Hurrell learned from shooting Shearer that sexiness does not depend on nudity. It’s more of facial expression and that facial expression needs to be believable. We need to see, not someone putting on an act trying to be sexy, but someone who actually is sexy and letting that show. It is this authenticity that comes through in his images. He did not make these stars what they weren’t, he was just able to get them to show it.
Hurrell was also a master of studio lighting, able to sculpt faces with light and shadow. He invented the boom light to make it easier for him to move the lighting around the studio. He said, “The critical question is not where is the light, but where are the shadows.”

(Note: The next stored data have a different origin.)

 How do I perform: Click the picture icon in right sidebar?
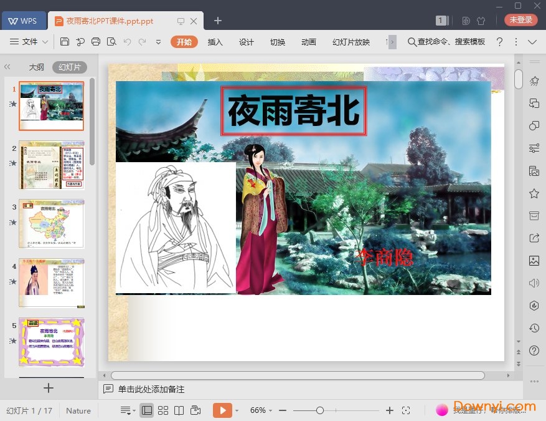(534, 261)
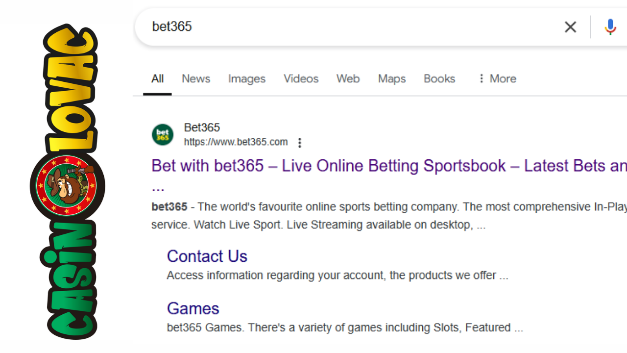Click the monkey emblem in the Casino Lovac logo

tap(68, 185)
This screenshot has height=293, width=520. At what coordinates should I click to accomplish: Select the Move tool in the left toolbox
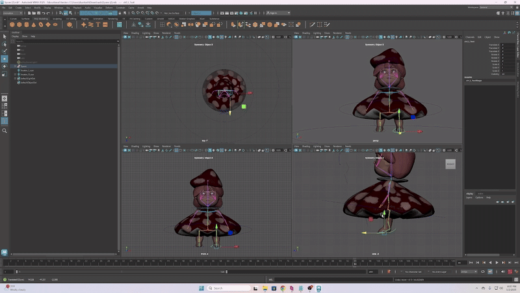[5, 59]
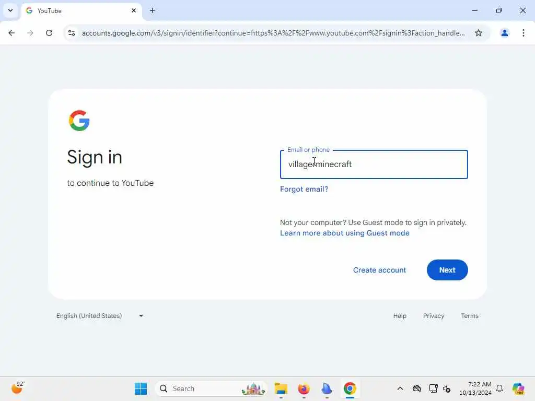The height and width of the screenshot is (401, 535).
Task: Click the Next button
Action: [x=447, y=270]

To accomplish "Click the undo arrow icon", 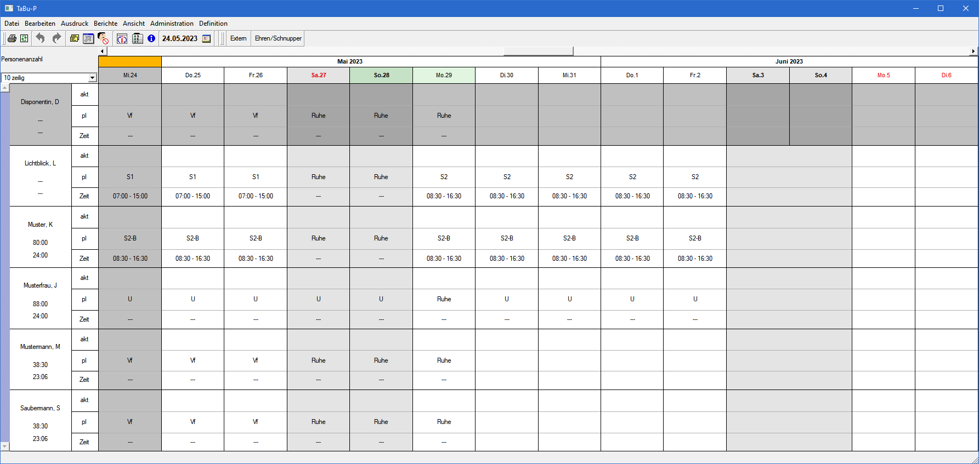I will [x=40, y=38].
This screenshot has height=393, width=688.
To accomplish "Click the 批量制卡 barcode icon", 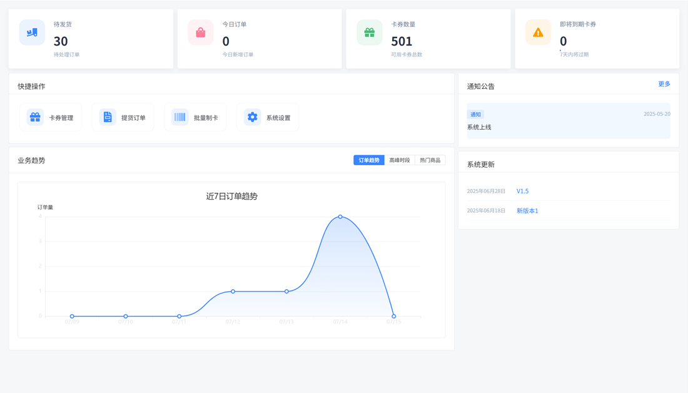I will click(x=180, y=117).
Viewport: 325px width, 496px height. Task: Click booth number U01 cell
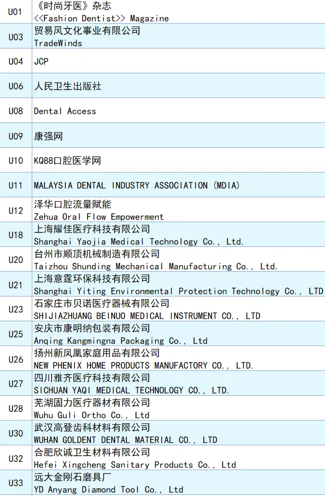tap(16, 12)
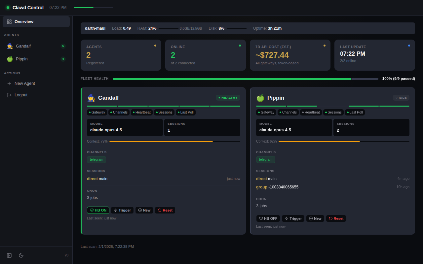Click Trigger lightning button on Pippin card

(293, 218)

Retouching had become an art form unto itself by that point and Hurrell embraced it. He preferred the stars wear as little makeup as possible so he could retouch the negative, giving him more control over the final image. The retouching work he did was amazing considering he had no Photoshop. The skin and makeup on the actors is flawless. When you see the photos of Joan Crawford it is nearly impossible to tell she has a face full of freckles.
I found it interesting that the portraits of 30’s were created for a specific purpose. Like the movies that were made then, they were meant to give the average person an escape from the Great Depression. People were looking for something beautiful that they could dream about. The movie stars of the 30’s were romanticized as gods and goddesses, objects of perfection.

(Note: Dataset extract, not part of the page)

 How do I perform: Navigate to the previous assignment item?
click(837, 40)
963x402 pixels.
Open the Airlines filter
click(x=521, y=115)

Soon after WWII, actors became “demystified”; they became just like us. Studios stopped retouching every shot. Photographers stopped using 8×10 cameras and went to 35mm instead. Hurrell said, “…the glamour was gone.” He relocated to New York, where he continued shooting advertising and fashion lay-outs throughout the 50’s.
In the 1980’s glamour photography came back into style and Hurrell was there to help redefine it. During this time he photographed actors such as Warren Beatty, Annette Bening, Natalie Cole, Sharon Stone, Paul Newman and Robert Redford. Sharon Stone had this to say about him, “George creates a magic in a still photograph. I’ve probably done a photo session with maybe a thousand different photographers. They take hundreds and hundreds of pictures. George takes three frames and every one is good.”
George Hurrell died of cancer in 1992. During the last years of his life, Hurrell worked on Legends in Light, a major film retrospective of his work. This film was only available on VHS and is now out of print, however you can still se a trailer on YouTube.
George Hurrell said, “All of us glamorize everything, including the documentary photographers who glamorize filth and squalor. Even (Edward) Weston does it, taking a picture of a gnarled tree trunk. It’s a question of emphasizing… the dirt or the beauty.” Hurrell definitely emphasized the beauty. His portraits spanned almost a century and they remain timeless examples of the art of true glamour photography.